### EXCERPT PROVIDED
Textarea Value Persistence

When using phx-change on a form with a textarea, the server receives the current value on every keystroke. If your handle_event for phx-change doesn't re-assign the textarea value, it can appear to reset or flicker:

# In handle_event("update", params, socket):
def handle_event("update", %{"prompt" => prompt}, socket) do
  {:noreply, assign(socket, prompt: prompt)}  # ← must re-assign
end

Form Params Are Always Strings

All form params arrive as strings, even for number inputs:

# WRONG:
def handle_event("set_count", %{"count" => count}, socket) when is_integer(count)
# This clause NEVER matches — count is always a string

# RIGHT:
def handle_event("set_count", %{"count" => count_str}, socket) do
  count = String.to_integer(count_str)

[Dataset items]
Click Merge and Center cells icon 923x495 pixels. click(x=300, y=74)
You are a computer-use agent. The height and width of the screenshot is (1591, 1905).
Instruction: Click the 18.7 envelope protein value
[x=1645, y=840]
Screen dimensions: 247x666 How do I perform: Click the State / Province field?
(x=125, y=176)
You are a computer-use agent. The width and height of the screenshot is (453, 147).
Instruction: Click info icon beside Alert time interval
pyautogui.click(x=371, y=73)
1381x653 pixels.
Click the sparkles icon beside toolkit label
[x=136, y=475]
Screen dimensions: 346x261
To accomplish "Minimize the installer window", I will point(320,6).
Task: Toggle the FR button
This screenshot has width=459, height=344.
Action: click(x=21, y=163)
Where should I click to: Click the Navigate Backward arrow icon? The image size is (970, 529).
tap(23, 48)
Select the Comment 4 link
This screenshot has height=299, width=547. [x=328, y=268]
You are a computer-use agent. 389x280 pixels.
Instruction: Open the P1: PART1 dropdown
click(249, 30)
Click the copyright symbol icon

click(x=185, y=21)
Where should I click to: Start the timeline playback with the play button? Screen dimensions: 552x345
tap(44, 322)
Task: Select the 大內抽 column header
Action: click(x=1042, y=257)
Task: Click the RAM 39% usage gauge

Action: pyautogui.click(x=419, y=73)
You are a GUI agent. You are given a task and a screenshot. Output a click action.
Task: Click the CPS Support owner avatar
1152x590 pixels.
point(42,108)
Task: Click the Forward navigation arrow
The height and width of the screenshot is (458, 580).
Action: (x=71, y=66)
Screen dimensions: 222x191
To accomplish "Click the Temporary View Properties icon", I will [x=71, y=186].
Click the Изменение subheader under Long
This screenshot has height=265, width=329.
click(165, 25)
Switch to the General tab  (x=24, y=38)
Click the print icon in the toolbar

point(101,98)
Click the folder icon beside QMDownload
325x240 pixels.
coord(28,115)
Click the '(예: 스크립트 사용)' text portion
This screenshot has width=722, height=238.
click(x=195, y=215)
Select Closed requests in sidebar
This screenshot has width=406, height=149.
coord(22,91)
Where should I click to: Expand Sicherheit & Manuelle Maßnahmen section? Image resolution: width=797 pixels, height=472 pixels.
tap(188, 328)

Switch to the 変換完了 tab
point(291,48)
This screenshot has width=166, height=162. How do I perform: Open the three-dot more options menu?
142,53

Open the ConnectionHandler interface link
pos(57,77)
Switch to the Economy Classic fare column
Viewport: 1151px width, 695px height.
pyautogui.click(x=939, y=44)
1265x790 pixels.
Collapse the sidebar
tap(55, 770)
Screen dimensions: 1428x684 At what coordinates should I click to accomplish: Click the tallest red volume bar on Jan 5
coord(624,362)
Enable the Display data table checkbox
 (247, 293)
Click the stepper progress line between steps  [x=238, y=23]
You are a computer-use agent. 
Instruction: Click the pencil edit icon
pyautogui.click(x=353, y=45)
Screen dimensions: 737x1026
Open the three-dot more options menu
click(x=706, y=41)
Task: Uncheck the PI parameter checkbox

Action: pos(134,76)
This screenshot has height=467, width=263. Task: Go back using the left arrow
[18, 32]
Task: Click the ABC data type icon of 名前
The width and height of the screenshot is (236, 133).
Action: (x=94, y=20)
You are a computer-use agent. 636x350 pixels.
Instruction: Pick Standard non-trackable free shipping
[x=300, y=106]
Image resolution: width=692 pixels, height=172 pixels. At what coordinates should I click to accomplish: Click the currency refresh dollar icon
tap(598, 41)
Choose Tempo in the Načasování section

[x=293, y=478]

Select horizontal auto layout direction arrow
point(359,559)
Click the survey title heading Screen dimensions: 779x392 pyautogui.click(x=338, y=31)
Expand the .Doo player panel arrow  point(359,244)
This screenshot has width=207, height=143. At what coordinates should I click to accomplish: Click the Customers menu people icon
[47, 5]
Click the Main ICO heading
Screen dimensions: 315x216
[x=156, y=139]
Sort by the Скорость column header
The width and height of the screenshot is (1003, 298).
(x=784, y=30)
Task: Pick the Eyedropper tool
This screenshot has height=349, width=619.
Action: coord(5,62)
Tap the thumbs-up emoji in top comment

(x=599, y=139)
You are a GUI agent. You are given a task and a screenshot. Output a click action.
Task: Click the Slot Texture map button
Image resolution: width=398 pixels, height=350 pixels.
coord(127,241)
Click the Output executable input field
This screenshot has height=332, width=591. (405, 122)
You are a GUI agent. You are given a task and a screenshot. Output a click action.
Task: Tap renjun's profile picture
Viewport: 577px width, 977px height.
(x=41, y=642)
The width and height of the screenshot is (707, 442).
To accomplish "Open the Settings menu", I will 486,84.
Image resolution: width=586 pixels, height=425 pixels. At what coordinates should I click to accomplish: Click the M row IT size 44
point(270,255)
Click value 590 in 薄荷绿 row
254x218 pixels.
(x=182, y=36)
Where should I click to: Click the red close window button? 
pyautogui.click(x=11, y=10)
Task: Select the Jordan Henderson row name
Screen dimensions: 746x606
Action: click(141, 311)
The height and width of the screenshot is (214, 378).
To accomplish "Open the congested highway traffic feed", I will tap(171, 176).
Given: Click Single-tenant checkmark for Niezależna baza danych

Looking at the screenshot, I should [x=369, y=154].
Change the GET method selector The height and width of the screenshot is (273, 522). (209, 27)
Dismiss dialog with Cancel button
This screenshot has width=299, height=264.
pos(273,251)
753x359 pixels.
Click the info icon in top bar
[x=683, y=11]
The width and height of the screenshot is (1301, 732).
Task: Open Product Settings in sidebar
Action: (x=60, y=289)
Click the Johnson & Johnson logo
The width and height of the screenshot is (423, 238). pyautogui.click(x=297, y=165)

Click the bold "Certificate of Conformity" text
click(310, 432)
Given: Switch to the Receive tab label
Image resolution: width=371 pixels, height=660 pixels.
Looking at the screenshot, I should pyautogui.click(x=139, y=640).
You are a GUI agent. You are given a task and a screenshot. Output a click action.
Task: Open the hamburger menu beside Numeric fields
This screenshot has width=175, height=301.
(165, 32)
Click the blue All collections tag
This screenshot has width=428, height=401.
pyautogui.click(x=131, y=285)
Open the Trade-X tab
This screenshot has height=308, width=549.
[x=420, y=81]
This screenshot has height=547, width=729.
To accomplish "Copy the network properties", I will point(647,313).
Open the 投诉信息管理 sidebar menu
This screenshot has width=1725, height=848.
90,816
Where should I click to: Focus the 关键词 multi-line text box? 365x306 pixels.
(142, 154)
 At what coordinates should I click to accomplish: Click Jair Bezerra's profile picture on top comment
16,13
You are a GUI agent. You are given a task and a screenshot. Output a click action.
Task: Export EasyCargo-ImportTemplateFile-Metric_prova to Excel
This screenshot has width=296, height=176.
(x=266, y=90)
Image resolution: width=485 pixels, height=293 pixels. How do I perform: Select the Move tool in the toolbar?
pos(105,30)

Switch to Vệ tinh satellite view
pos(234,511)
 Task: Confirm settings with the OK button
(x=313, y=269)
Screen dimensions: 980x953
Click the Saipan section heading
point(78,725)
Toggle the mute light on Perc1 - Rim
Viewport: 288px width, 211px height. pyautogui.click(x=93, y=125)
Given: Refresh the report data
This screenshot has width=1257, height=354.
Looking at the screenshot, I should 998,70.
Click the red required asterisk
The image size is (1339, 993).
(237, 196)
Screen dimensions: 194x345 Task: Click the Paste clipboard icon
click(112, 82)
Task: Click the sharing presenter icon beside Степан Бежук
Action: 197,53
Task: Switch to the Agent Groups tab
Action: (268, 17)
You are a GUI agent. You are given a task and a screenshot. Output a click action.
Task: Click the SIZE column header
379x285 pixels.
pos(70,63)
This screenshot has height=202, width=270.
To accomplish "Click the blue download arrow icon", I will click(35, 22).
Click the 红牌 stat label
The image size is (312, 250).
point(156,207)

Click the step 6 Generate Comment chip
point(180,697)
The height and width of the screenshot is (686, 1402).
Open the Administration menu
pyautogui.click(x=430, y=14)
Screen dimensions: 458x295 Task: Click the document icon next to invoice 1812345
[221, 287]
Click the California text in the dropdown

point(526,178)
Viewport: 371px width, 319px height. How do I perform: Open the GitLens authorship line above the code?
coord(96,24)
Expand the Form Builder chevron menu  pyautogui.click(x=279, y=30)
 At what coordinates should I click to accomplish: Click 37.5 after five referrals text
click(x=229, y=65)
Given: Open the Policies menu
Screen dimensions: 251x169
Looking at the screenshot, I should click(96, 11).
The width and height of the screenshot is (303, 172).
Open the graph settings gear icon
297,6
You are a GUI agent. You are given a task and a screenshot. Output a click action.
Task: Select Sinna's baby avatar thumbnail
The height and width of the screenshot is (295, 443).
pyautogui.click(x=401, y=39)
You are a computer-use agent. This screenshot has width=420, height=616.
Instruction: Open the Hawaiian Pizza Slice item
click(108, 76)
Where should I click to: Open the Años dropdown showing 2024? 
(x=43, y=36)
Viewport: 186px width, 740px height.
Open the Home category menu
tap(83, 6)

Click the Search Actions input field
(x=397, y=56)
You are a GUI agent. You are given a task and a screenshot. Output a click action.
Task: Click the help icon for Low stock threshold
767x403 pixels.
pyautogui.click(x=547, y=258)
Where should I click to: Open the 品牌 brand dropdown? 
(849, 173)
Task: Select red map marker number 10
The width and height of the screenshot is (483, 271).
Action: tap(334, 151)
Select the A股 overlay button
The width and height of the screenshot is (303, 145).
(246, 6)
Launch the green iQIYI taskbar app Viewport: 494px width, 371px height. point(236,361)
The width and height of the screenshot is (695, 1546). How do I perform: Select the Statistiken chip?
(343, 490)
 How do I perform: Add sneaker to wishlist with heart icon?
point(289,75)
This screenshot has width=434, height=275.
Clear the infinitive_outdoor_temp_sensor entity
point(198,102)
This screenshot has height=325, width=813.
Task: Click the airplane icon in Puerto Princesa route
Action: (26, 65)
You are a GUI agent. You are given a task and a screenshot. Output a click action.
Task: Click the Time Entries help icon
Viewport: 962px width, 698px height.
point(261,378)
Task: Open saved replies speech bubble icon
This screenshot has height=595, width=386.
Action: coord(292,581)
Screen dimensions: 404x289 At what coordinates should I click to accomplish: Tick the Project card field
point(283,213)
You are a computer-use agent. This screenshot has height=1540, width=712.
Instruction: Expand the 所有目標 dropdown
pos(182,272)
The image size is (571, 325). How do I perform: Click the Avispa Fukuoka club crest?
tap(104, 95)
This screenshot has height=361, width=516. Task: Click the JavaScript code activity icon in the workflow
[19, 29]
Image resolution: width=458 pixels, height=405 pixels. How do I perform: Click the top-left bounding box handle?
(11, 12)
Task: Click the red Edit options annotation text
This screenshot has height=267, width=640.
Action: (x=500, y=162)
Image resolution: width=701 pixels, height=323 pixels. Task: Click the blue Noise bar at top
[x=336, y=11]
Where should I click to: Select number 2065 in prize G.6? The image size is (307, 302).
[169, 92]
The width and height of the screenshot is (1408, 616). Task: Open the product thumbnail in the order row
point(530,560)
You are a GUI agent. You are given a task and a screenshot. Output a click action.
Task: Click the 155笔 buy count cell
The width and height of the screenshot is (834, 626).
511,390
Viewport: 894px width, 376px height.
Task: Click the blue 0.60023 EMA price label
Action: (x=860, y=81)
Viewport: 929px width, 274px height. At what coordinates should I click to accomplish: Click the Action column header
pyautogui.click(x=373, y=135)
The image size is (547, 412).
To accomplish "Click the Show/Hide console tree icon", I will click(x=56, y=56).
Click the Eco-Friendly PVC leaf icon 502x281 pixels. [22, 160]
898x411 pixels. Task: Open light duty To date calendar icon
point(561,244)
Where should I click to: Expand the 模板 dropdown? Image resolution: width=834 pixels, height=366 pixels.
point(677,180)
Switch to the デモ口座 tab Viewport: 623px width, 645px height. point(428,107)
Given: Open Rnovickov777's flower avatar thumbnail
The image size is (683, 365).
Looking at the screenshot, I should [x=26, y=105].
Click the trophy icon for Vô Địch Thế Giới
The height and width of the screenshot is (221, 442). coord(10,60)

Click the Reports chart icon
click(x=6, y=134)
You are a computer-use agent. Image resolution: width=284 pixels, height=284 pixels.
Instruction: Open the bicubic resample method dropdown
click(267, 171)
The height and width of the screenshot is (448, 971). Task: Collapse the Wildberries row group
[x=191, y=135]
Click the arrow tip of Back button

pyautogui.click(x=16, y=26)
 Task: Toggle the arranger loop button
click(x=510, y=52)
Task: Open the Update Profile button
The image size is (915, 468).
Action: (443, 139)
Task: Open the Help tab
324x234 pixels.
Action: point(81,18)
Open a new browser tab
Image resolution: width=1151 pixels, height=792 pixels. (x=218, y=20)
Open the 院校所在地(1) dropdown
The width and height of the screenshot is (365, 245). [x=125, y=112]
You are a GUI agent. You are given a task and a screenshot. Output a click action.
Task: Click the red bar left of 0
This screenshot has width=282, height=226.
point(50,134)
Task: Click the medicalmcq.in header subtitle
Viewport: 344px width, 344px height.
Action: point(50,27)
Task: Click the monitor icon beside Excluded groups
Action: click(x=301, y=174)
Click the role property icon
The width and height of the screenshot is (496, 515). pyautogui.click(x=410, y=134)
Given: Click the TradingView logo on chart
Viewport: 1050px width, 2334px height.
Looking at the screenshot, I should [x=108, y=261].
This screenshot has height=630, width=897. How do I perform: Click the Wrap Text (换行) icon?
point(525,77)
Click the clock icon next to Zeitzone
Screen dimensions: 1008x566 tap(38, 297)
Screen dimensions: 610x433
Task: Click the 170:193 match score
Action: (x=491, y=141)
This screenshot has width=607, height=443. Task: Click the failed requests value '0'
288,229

### TASK
Reproduce the stretch of the excerpt on LiveView form handling from "# This clause" through "count = String.to_integer(count_str)". These records are separate material and have no connection to the excerpt on LiveView form handling.

### YOUR SOLUTION
# This clause NEVER matches — count is always a string

# RIGHT:
def handle_event("set_count", %{"count" => count_str}, socket) do
  count = String.to_integer(count_str)